Install dependencies:

uv sync

Run over stdio for a desktop MCP client:

uv run python mcp_server.py --transport stdio

Run over HTTP:

uv run python mcp_server.py --transport http --host 127.0.0.1 --port 8000

HTTP deployments also expose:

GET /healthz: process liveness
GET /readyz: readiness, optionally including a CDP browser probe

The project also exposes a console entrypoint:

uv run silkworm-mcp --transport stdio

Docker

Build the image:

docker build -t silkworm-mcp .

Run the container over HTTP on port 8000:

docker run --rm -it -p 8000:8000 silkworm-mcp

The container entrypoint starts two processes by default:

the MCP server over HTTP on 0.0.0.0:8000
a bundled Lightpanda browser on 127.0.0.1:9222 for CDP-backed tools such as silkworm_fetch_cdp, query_selector_cdp, and extract_structured_data_cdp

Useful container environment variables:

MCP_TRANSPORT (default: http)

# EXERCISE OBJECTIVE
Please answer from the setup instructions above: what two processes does the container entrypoint start by default?

# SUPPLIED INFORMATION
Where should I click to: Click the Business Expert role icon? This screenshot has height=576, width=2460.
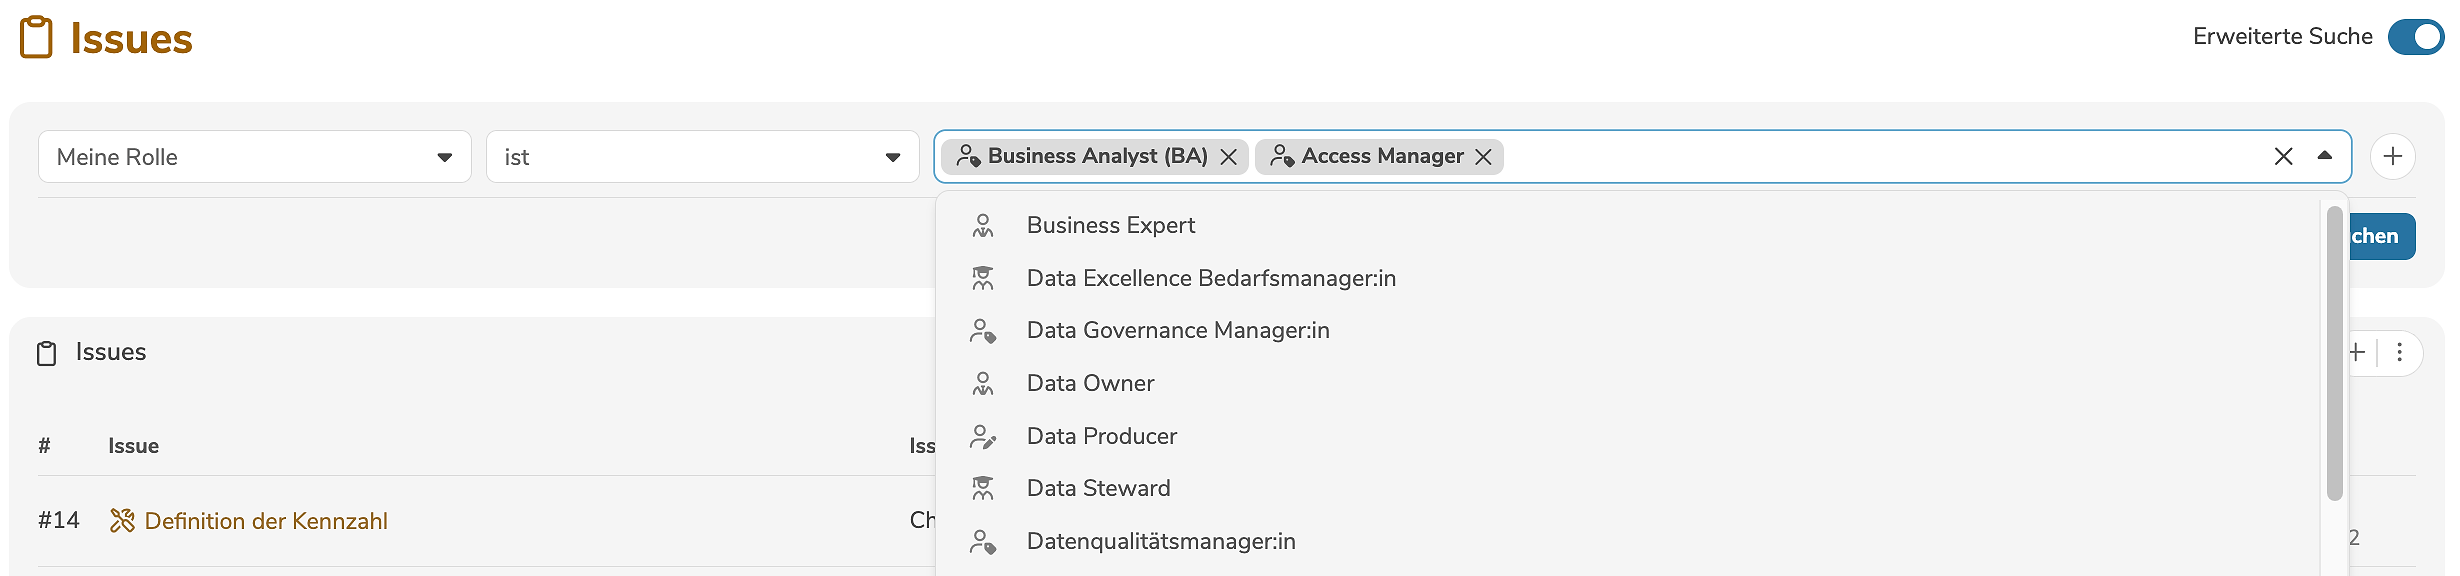tap(982, 225)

# TASK ANSWER
The MCP server over HTTP on 0.0.0.0:8000 and a bundled Lightpanda browser on 127.0.0.1:9222 for CDP-backed tools.